-- EXERCISE DESCRIPTION --
Between the line containing "Where should I click to: Open Hilfe" and the line containing "Open the driver" lies a run of lines; give that run again exactly, with both of those lines, and nothing else from the entries below.

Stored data
——————

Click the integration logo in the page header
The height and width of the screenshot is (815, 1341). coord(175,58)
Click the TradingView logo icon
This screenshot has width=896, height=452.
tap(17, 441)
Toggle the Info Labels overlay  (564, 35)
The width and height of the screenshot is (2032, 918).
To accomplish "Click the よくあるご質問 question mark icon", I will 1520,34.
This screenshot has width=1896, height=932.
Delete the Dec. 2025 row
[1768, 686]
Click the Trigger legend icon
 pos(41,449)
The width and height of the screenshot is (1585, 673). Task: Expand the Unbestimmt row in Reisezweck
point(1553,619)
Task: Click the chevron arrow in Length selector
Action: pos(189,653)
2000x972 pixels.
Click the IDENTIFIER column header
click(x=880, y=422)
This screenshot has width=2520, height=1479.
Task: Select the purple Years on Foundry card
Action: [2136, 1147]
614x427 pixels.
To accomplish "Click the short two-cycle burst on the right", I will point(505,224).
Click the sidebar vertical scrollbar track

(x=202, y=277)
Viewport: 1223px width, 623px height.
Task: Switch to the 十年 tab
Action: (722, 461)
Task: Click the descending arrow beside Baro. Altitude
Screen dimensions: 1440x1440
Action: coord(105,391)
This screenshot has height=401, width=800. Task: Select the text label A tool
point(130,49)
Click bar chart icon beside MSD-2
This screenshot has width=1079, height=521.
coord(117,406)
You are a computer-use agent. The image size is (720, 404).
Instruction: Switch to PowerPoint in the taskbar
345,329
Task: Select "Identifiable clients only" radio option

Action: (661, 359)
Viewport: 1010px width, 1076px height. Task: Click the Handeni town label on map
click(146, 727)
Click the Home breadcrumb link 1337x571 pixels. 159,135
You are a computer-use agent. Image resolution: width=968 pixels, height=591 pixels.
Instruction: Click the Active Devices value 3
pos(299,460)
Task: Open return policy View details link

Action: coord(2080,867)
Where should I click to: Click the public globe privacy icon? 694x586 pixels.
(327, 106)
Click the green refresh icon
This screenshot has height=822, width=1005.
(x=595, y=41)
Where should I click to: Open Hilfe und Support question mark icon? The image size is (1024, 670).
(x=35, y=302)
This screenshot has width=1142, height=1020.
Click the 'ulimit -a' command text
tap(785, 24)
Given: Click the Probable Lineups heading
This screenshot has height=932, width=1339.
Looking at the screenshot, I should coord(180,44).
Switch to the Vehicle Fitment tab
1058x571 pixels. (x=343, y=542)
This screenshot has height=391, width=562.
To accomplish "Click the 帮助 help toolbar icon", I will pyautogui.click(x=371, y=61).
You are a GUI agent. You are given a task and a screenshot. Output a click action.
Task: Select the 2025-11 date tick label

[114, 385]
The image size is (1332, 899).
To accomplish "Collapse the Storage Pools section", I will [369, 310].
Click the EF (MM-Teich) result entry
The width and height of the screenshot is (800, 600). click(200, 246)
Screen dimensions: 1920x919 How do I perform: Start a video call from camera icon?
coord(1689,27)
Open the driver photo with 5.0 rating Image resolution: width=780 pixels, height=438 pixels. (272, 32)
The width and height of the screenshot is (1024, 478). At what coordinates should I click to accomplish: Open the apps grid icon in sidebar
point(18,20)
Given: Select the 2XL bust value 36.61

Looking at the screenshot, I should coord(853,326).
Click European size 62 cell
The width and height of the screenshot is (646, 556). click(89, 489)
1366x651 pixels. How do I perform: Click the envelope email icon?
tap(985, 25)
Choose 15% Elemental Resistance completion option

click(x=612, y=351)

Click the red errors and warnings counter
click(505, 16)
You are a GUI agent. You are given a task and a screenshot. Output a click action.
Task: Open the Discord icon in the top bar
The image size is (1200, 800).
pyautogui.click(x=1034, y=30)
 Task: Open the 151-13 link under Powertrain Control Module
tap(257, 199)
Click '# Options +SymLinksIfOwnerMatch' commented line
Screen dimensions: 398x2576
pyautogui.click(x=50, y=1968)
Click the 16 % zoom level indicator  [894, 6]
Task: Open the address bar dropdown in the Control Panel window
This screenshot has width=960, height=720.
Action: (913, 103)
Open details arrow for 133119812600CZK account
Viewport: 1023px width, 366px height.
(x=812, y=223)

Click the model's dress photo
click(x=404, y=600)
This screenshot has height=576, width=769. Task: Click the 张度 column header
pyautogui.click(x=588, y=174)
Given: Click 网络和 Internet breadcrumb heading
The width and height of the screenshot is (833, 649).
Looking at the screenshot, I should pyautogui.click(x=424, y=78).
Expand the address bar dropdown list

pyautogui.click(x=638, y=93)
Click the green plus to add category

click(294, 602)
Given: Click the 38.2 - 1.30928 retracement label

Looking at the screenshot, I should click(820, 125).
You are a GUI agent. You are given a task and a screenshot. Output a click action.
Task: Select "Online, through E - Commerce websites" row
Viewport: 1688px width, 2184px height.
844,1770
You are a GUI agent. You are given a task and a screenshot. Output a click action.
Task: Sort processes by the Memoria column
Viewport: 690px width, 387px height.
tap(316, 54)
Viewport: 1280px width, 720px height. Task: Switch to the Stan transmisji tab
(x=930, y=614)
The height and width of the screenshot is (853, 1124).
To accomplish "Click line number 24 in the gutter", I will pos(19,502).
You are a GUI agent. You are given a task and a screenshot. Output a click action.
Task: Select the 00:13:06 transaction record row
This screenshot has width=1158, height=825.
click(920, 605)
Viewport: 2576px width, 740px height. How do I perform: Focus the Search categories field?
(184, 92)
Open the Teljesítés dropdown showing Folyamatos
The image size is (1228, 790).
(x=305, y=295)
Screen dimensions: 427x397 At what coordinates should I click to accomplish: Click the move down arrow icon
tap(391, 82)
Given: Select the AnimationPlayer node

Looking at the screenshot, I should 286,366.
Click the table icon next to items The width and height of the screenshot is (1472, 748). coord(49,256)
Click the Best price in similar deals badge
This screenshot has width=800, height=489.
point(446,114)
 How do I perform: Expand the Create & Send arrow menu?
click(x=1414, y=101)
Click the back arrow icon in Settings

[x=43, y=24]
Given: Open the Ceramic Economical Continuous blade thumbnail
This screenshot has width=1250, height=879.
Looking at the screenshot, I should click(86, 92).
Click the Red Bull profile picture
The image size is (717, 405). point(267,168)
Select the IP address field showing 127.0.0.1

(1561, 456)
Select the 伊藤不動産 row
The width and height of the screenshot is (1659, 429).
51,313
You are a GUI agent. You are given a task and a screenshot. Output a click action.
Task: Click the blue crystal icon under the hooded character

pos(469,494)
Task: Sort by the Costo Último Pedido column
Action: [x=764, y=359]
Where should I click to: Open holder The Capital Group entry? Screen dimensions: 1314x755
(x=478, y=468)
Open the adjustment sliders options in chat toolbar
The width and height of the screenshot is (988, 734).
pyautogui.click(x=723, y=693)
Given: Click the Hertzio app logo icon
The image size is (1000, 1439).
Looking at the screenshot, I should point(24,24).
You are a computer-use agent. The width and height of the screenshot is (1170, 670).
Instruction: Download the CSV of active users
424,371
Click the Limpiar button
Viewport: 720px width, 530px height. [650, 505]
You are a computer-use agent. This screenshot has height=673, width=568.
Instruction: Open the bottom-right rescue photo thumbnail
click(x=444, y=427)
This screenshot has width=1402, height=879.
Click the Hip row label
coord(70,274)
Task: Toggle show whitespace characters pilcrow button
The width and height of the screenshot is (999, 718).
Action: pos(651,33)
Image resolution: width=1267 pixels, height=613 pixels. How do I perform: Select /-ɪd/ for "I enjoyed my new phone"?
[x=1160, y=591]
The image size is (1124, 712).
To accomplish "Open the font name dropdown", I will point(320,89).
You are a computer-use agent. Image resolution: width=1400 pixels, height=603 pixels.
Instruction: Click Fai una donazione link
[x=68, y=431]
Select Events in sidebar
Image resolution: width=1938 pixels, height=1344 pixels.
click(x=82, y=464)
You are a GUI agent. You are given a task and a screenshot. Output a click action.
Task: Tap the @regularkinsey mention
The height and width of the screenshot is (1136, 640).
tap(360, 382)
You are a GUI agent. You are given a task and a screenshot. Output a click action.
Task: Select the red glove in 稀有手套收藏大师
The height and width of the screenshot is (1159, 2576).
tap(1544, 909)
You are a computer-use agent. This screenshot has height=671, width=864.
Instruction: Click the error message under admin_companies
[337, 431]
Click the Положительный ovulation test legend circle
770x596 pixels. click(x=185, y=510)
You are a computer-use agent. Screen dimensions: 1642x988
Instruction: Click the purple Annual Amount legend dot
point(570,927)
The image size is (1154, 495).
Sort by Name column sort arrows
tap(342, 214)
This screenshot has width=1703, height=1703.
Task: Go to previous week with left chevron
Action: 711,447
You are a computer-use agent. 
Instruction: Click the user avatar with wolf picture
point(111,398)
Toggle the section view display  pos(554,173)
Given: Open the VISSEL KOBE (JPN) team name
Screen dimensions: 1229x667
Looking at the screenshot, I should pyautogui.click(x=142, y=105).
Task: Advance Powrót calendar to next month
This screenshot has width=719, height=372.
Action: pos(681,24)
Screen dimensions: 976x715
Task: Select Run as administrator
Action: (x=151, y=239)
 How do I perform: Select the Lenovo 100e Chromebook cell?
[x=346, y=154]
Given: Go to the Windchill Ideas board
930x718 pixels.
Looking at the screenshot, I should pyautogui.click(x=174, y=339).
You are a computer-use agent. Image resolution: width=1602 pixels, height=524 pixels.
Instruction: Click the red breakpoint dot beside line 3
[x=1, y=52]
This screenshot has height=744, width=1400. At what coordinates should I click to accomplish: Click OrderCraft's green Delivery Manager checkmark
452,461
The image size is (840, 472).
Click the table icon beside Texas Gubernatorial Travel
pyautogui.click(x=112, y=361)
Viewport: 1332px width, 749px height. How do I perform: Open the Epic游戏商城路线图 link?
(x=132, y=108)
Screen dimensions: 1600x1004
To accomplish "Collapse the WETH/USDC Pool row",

——————

-- REPLY --
Where should I click to: Open Hilfe und Support question mark icon? The image size is (1024, 670).
(x=35, y=302)
This screenshot has width=1142, height=1020.
Click the 'ulimit -a' command text
tap(785, 24)
Given: Click the Probable Lineups heading
This screenshot has height=932, width=1339.
Looking at the screenshot, I should coord(180,44).
Switch to the Vehicle Fitment tab
1058x571 pixels. (x=343, y=542)
This screenshot has height=391, width=562.
To accomplish "Click the 帮助 help toolbar icon", I will pyautogui.click(x=371, y=61).
You are a GUI agent. You are given a task and a screenshot. Output a click action.
Task: Select the 2025-11 date tick label

[114, 385]
The image size is (1332, 899).
To accomplish "Collapse the Storage Pools section", I will [369, 310].
Click the EF (MM-Teich) result entry
The width and height of the screenshot is (800, 600). click(200, 246)
Screen dimensions: 1920x919 How do I perform: Start a video call from camera icon?
coord(1689,27)
Open the driver photo with 5.0 rating Image resolution: width=780 pixels, height=438 pixels. (272, 32)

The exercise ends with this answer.